- The problem -
Copy the records below word for word, all of them from first to last.

..........

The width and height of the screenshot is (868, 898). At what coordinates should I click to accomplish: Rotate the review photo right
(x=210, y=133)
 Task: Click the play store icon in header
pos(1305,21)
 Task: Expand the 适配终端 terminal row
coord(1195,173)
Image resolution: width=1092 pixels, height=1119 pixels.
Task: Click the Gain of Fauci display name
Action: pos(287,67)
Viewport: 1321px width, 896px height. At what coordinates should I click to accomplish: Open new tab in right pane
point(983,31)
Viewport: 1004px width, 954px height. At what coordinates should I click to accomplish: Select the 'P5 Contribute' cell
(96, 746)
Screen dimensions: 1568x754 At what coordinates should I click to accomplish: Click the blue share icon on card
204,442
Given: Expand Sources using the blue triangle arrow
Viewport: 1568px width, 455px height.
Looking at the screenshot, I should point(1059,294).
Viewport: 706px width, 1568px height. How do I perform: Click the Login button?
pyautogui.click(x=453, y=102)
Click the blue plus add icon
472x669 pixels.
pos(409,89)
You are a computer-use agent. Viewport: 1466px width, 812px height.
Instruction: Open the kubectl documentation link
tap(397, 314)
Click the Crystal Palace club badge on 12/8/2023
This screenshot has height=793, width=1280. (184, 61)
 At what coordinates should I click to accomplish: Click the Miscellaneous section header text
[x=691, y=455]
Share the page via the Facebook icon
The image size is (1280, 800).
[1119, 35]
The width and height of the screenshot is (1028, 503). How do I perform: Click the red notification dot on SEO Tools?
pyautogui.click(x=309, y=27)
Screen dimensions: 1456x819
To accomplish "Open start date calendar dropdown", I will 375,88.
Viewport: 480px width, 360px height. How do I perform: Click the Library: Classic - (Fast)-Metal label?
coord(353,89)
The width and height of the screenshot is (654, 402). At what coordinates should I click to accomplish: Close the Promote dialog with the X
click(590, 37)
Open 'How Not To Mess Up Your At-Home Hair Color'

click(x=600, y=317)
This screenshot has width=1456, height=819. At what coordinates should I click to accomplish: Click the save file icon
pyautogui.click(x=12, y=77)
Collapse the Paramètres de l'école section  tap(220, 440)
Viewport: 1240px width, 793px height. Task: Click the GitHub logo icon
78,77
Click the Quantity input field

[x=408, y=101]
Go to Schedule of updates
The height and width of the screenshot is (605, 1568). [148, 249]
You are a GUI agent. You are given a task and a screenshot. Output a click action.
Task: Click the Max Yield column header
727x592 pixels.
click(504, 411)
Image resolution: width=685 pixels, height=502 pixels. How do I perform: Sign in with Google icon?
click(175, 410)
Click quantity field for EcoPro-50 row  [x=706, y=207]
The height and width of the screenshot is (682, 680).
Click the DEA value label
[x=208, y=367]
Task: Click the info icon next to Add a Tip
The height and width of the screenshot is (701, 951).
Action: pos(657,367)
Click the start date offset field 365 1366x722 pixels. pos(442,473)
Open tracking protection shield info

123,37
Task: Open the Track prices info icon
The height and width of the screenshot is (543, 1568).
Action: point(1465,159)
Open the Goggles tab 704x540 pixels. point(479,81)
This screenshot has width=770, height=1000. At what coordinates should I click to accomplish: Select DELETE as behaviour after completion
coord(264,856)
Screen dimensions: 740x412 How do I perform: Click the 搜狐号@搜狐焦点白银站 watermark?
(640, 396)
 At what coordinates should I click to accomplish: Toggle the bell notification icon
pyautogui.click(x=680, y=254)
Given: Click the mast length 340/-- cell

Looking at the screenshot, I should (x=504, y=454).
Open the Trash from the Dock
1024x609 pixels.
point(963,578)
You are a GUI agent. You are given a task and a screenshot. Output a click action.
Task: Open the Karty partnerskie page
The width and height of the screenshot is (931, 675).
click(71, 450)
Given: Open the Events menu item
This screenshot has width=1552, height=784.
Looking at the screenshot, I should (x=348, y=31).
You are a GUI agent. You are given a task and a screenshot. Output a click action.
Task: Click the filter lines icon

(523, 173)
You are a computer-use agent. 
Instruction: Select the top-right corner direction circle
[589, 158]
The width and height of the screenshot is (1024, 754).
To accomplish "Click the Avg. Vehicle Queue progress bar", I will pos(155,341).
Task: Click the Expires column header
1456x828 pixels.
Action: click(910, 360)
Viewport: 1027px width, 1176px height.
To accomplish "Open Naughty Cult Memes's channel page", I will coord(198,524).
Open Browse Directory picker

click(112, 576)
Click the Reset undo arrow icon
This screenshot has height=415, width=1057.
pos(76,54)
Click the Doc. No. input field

..........

- Result of the exercise -
The width and height of the screenshot is (868, 898). At what coordinates should I click to accomplish: Rotate the review photo right
(x=210, y=133)
 Task: Click the play store icon in header
pos(1305,21)
 Task: Expand the 适配终端 terminal row
coord(1195,173)
Image resolution: width=1092 pixels, height=1119 pixels.
Task: Click the Gain of Fauci display name
Action: pos(287,67)
Viewport: 1321px width, 896px height. At what coordinates should I click to accomplish: Open new tab in right pane
point(983,31)
Viewport: 1004px width, 954px height. At what coordinates should I click to accomplish: Select the 'P5 Contribute' cell
(96, 746)
Screen dimensions: 1568x754 At what coordinates should I click to accomplish: Click the blue share icon on card
204,442
Given: Expand Sources using the blue triangle arrow
Viewport: 1568px width, 455px height.
Looking at the screenshot, I should point(1059,294).
Viewport: 706px width, 1568px height. How do I perform: Click the Login button?
pyautogui.click(x=453, y=102)
Click the blue plus add icon
472x669 pixels.
pos(409,89)
You are a computer-use agent. Viewport: 1466px width, 812px height.
Instruction: Open the kubectl documentation link
tap(397, 314)
Click the Crystal Palace club badge on 12/8/2023
This screenshot has height=793, width=1280. (184, 61)
 At what coordinates should I click to accomplish: Click the Miscellaneous section header text
[x=691, y=455]
Share the page via the Facebook icon
The image size is (1280, 800).
[1119, 35]
The width and height of the screenshot is (1028, 503). How do I perform: Click the red notification dot on SEO Tools?
pyautogui.click(x=309, y=27)
Screen dimensions: 1456x819
To accomplish "Open start date calendar dropdown", I will 375,88.
Viewport: 480px width, 360px height. How do I perform: Click the Library: Classic - (Fast)-Metal label?
coord(353,89)
The width and height of the screenshot is (654, 402). At what coordinates should I click to accomplish: Close the Promote dialog with the X
click(590, 37)
Open 'How Not To Mess Up Your At-Home Hair Color'

click(x=600, y=317)
This screenshot has width=1456, height=819. At what coordinates should I click to accomplish: Click the save file icon
pyautogui.click(x=12, y=77)
Collapse the Paramètres de l'école section  tap(220, 440)
Viewport: 1240px width, 793px height. Task: Click the GitHub logo icon
78,77
Click the Quantity input field

[x=408, y=101]
Go to Schedule of updates
The height and width of the screenshot is (605, 1568). [148, 249]
You are a GUI agent. You are given a task and a screenshot. Output a click action.
Task: Click the Max Yield column header
727x592 pixels.
click(504, 411)
Image resolution: width=685 pixels, height=502 pixels. How do I perform: Sign in with Google icon?
click(175, 410)
Click quantity field for EcoPro-50 row  [x=706, y=207]
The height and width of the screenshot is (682, 680).
Click the DEA value label
[x=208, y=367]
Task: Click the info icon next to Add a Tip
The height and width of the screenshot is (701, 951).
Action: pos(657,367)
Click the start date offset field 365 1366x722 pixels. pos(442,473)
Open tracking protection shield info

123,37
Task: Open the Track prices info icon
The height and width of the screenshot is (543, 1568).
Action: point(1465,159)
Open the Goggles tab 704x540 pixels. point(479,81)
This screenshot has width=770, height=1000. At what coordinates should I click to accomplish: Select DELETE as behaviour after completion
coord(264,856)
Screen dimensions: 740x412 How do I perform: Click the 搜狐号@搜狐焦点白银站 watermark?
(640, 396)
 At what coordinates should I click to accomplish: Toggle the bell notification icon
pyautogui.click(x=680, y=254)
Given: Click the mast length 340/-- cell

Looking at the screenshot, I should (x=504, y=454).
Open the Trash from the Dock
1024x609 pixels.
point(963,578)
You are a GUI agent. You are given a task and a screenshot. Output a click action.
Task: Open the Karty partnerskie page
The width and height of the screenshot is (931, 675).
click(71, 450)
Given: Open the Events menu item
This screenshot has width=1552, height=784.
Looking at the screenshot, I should (x=348, y=31).
You are a GUI agent. You are given a task and a screenshot. Output a click action.
Task: Click the filter lines icon

(523, 173)
You are a computer-use agent. 
Instruction: Select the top-right corner direction circle
[589, 158]
The width and height of the screenshot is (1024, 754).
To accomplish "Click the Avg. Vehicle Queue progress bar", I will pos(155,341).
Task: Click the Expires column header
1456x828 pixels.
Action: click(910, 360)
Viewport: 1027px width, 1176px height.
To accomplish "Open Naughty Cult Memes's channel page", I will coord(198,524).
Open Browse Directory picker

click(112, 576)
Click the Reset undo arrow icon
This screenshot has height=415, width=1057.
pos(76,54)
Click the Doc. No. input field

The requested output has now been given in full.